3.空间代谢组学与传统的代谢组学区别是什么？

答：传统代谢组学主要阐述生物样本中含有的代谢物整体含量的变化规律，缺少空间维度的信息。质谱成像（Mass Spectrometry Imaging）即一种新型的分子影像技术，能够直接从生物组织中获得大量已知或未知的内源性代谢物和外源性药物等分子的结构、含量和空间分布信息。空间代谢组学（Spatial metabolomics）是整合质谱成像和代谢组学技术，对内源性和外源性代谢物的种类、含量和空间分布情况进行精准测定，从定性、定量、定位三个维度阐释生物学效应背后的物质基础，将组学信息从二维拓展至三维水平，从空间维度对代谢物进一步确认。

4.空间代谢组学的主要应用方向都有什么？

答：（1）医学领域：

不同组织器官在发育过程中的代谢调控机制；

探究某种疾病（肿瘤疾病、心脑血管疾病、肝病、神经性疾病等）发生和发展的分子机制；

药物在生物体内的组织分布信息以及疗效机制研究；

疾病的生物标志物筛选与疾病的分子机制。

（2）植物领域：

揭示植物代谢物的组织分布规律和生物合成机制，揭示特定代谢物的生物合成定位；

揭示植物组织器官在发育过程中的时空代谢特征；

植物在逆境下的代谢反应和抗逆机制；

植物与微生物的互作机制研究；

转基因、基因沉默、基因敲除后代谢物变化的机制研究。

（3）动物领域：

动物胚胎、组织和器官在发育过程中的代谢调控机制；

揭示代谢物在动物组织的分布规律。

5.空间代谢组学对生物学重复的要求是什么？

答：大/小鼠的生物学重复建议≥3个，大型动物的生物学重复建议≥5个，临床样本的生物学重复建议≥5个。

6.空间成像的分辨率和定性的准确性哪个更重要？

答：两个都重要。空间分辨率并非越高越好，客户需要选择能够满足自己研究目的，经费上又可控的空间分辨率。空间代谢组主要解决的是代谢物的空间定位问题，通过非靶向的方式获得具有空间异质性分布的m/z，后续针对目标m/z通过原位二级进行验证对代谢物进行定性标注。

7.空间代谢组学的样本可以保存多久？
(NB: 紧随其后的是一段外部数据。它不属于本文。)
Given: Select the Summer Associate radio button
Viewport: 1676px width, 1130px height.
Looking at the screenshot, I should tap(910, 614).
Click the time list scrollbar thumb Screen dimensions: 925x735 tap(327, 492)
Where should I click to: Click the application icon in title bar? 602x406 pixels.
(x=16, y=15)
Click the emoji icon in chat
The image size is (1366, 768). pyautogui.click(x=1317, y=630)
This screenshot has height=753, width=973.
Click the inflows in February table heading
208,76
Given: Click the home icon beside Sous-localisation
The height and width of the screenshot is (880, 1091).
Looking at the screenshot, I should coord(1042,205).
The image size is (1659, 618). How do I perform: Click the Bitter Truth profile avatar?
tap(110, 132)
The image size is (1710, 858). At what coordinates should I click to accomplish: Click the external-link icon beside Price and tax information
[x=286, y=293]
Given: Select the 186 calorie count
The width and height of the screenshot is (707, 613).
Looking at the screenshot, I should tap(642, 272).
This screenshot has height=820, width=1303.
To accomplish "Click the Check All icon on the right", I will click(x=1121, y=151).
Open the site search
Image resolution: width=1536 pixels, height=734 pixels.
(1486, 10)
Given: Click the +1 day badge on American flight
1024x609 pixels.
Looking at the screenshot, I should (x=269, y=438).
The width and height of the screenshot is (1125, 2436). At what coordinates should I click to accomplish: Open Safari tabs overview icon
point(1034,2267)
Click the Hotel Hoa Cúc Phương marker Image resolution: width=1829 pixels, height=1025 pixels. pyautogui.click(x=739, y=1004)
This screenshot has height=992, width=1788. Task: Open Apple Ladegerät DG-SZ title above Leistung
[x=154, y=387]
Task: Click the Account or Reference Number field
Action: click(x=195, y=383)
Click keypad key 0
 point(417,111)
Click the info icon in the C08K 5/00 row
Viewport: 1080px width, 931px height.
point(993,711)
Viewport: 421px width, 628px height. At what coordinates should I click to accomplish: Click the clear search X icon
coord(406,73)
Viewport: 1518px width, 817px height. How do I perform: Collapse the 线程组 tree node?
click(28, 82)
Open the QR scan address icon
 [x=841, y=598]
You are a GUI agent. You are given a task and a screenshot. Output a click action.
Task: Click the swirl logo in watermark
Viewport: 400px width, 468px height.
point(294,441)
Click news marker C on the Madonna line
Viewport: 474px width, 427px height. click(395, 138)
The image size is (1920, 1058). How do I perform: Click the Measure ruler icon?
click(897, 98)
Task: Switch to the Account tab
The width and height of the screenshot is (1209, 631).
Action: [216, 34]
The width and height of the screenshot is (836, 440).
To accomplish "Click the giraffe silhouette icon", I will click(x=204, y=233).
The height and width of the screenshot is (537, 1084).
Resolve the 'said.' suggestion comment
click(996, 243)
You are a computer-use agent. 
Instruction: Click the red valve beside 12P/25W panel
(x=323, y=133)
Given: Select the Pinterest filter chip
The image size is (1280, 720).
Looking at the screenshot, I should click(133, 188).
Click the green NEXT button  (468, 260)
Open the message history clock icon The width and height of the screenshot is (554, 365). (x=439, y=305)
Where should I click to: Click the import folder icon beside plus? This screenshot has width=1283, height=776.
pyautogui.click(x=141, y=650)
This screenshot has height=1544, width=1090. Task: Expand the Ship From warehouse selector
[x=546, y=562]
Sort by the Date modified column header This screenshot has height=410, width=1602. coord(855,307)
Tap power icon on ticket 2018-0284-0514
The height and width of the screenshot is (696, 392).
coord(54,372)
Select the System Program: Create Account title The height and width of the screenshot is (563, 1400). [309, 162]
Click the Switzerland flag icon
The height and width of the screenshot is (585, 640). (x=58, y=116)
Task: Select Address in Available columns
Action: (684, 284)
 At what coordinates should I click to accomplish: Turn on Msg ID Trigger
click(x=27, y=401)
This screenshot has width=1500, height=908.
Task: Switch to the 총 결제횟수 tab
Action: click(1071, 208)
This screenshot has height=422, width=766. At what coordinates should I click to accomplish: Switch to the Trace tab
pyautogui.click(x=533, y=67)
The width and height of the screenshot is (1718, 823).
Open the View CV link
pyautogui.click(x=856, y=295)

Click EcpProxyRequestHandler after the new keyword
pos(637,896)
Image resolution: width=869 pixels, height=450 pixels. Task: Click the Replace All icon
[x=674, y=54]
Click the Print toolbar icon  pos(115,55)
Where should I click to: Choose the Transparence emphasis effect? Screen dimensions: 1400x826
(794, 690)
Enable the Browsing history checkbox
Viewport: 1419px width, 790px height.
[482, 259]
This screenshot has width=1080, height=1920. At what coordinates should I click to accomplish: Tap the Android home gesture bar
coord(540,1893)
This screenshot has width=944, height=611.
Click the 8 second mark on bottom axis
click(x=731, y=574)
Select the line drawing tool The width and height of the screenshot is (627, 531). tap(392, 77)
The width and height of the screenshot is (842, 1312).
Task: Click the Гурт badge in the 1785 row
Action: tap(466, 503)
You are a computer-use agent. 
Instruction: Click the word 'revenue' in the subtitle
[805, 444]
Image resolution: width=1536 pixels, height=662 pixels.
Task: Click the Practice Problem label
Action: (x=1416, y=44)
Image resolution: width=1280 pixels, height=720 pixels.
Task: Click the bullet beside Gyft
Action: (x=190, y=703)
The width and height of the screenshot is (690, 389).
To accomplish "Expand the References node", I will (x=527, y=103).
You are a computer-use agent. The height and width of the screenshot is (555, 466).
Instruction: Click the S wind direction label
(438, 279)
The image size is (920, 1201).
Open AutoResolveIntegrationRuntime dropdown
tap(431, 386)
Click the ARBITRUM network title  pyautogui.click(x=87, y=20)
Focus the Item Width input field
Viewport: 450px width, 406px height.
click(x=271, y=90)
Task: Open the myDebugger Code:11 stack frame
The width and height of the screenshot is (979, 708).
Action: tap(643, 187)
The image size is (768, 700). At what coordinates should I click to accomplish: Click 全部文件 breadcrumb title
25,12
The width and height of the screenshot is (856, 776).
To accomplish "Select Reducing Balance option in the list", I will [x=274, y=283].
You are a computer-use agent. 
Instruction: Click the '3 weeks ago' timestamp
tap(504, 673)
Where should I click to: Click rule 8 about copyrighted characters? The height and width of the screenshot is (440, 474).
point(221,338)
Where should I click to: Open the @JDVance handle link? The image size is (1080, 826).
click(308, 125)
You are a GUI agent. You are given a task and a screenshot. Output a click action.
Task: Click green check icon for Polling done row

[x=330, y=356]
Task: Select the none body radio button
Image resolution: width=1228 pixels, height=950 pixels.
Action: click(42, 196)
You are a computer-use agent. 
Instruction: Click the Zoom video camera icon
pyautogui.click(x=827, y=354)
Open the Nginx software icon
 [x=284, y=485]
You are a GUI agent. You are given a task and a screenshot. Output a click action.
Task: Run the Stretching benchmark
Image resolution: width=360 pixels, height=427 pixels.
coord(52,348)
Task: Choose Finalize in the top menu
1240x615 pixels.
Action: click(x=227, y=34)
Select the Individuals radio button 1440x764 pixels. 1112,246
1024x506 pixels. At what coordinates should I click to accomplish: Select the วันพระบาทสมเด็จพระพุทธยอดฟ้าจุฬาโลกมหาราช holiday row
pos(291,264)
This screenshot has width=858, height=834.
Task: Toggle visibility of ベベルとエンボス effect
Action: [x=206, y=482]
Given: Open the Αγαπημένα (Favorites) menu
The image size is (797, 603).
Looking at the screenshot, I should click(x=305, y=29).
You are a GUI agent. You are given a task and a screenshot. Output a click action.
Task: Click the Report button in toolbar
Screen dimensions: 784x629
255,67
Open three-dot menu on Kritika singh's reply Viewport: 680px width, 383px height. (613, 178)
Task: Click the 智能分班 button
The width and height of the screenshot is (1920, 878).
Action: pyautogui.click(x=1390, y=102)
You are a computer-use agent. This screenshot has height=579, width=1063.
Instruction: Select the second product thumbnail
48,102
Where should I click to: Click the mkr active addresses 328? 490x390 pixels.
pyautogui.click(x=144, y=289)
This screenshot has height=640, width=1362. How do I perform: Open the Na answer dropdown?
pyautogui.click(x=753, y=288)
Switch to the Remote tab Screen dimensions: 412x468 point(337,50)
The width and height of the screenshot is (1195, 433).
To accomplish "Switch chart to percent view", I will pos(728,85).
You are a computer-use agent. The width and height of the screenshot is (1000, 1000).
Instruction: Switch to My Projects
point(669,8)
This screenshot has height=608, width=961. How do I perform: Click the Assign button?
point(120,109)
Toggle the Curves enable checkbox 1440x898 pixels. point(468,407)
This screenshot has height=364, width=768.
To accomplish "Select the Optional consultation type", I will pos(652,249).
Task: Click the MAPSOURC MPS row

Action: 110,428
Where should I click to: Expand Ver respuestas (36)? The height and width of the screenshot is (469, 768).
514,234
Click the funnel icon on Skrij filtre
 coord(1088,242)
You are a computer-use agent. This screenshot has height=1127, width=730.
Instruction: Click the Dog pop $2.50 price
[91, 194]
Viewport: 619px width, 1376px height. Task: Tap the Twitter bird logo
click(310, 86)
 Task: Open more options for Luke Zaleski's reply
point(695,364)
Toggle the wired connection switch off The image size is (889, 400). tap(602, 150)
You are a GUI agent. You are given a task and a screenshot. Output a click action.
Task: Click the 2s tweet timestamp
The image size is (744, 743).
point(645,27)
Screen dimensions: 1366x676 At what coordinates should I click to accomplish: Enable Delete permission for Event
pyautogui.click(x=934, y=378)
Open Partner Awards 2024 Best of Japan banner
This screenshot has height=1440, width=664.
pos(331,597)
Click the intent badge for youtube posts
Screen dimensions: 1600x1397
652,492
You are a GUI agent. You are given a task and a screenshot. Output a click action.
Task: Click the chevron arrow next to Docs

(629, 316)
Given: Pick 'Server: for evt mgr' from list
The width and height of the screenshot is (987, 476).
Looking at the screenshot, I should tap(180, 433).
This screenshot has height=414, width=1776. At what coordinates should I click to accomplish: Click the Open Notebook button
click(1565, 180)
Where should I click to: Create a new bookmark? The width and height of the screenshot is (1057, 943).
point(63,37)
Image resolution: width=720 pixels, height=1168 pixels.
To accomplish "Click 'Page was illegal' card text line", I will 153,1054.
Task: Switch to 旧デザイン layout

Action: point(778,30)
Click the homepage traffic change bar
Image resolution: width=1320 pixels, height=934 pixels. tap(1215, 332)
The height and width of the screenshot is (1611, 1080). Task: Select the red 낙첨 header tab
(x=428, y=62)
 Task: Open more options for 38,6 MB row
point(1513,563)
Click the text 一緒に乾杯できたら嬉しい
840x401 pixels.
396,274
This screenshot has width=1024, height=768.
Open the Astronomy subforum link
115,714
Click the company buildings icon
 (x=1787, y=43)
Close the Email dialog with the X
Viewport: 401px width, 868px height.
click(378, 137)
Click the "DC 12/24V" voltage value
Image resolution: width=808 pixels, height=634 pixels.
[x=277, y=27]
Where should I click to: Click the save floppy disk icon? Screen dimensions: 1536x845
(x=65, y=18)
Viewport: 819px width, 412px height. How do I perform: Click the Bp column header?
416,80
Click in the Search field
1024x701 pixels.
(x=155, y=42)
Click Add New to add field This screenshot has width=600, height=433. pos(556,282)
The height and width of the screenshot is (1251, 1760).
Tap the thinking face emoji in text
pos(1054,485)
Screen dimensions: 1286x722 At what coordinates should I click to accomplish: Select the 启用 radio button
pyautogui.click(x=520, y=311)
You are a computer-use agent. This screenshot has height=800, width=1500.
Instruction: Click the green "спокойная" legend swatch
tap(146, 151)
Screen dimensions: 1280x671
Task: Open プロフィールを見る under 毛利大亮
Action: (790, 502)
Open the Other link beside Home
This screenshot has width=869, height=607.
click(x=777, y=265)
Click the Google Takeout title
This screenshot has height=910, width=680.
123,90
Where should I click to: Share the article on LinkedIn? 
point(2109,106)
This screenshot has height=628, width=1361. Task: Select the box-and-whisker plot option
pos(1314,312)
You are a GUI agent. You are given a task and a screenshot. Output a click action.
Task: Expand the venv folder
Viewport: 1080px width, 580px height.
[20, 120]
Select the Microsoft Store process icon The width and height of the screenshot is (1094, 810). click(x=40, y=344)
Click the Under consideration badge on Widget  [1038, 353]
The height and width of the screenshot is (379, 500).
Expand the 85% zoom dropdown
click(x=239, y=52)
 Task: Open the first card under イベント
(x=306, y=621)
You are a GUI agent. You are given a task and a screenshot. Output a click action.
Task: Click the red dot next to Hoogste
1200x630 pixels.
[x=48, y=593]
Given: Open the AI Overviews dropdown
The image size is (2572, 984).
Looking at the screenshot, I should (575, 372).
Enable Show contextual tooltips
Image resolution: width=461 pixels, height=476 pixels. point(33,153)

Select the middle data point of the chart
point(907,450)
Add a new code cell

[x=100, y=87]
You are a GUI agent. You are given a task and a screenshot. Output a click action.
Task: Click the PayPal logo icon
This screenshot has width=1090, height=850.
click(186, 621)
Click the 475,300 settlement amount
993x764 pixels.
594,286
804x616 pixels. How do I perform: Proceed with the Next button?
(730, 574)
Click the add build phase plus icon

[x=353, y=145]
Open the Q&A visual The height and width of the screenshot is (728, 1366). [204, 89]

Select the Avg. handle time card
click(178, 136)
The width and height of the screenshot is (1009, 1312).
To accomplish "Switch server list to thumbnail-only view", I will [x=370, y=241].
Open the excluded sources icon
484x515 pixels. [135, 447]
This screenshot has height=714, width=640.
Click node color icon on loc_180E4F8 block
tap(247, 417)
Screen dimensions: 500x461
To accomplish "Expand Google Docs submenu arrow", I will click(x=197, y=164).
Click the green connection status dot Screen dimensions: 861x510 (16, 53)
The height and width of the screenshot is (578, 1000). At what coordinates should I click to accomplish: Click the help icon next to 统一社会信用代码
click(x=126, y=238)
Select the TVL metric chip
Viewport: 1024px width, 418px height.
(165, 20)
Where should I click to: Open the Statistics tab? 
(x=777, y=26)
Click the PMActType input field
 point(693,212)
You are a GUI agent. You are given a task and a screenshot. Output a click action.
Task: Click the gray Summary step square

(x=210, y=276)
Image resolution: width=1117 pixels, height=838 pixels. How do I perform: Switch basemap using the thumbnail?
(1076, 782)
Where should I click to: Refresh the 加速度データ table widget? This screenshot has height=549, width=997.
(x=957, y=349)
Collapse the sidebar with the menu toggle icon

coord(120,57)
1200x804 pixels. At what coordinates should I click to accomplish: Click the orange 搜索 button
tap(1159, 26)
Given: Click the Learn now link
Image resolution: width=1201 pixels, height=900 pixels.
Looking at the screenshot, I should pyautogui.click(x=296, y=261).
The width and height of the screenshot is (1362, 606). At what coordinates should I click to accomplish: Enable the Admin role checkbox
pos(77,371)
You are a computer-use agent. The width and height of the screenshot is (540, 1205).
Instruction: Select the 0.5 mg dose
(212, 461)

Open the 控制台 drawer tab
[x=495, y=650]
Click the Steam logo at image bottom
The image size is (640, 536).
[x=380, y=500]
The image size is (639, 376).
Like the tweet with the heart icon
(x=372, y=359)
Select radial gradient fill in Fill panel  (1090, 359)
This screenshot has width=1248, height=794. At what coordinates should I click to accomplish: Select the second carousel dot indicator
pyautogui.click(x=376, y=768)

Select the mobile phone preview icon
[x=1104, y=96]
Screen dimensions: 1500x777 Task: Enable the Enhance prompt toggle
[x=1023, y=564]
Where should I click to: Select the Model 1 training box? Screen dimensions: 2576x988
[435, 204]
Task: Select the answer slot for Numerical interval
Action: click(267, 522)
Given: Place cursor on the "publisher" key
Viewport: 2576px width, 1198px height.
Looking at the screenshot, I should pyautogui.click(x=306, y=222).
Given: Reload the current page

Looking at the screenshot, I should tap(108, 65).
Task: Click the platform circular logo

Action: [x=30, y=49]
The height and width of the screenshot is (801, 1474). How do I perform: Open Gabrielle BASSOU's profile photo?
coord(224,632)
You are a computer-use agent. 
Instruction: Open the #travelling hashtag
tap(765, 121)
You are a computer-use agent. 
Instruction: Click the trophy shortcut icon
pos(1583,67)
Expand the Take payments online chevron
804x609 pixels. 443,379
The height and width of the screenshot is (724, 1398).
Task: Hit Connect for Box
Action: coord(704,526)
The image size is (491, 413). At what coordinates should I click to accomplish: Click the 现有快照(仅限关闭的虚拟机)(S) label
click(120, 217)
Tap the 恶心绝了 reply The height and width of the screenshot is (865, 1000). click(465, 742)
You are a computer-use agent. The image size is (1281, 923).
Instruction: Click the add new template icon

可以分批采样吗？

答：可以分批采样，样本在-80℃条件下可以长期保存，样本尽可能保存于低温冰箱深处并保持与空气隔离，可以有效防止外部水汽在样本表面凝结形成冰晶或者冻融导致样本结构形态产生变化。

8.可以直接送切片样本进行空间代谢组学分析吗？

答：可以，自制切片可以节省沟通时间，加快实验周期。需要注意的是空间代谢组学样本需放置于导电载玻片上，如自制切片请提前联系我们寄送导电载玻片，标准导电载玻片规格为2.5cm * 7.5cm，切片放置区域为下图红框标定的定位孔内。

9.什么样本可以做空间代谢组学分析？空间代谢组学可以做液体样本吗？

答：空间代谢组一般适用于新鲜的固体成型组织，不适合液体及不成型的样本。通常检测样本大小在10mm×10mm左右，载玻片大小25mm×75mm以下的组织。需要注意样本不能经过福尔马林浸泡、HE染色、荧光标记等处理。福尔马林固定会在样品中发生交联，使得它们无法用于电离，因此也不能是石蜡包埋（FFPE）的样本。同时，样本准备过程中不可使用OCT（optimum cutting temperature compound）包埋剂，OCT中的聚合物在离子电离时会产生干扰峰，从而影响代谢物检测。

10.空间分辨率大小在生物样本分析中的意义是什么？

答：空间分辨率越小越容易发现独特的代谢群体，同时分辨率越小越容易检测到具有独特代谢模式的细胞亚型或者区域，也可以避免受到其它细胞群体覆盖，解释组织代谢的异质性。例如50μm空间分辨率成像单个像素大小为50μm*50μm，即每个像素点约是25个细胞的平均代谢物信息，100μm空间分辨率的每个像素约是100个细胞的平均代谢物信息。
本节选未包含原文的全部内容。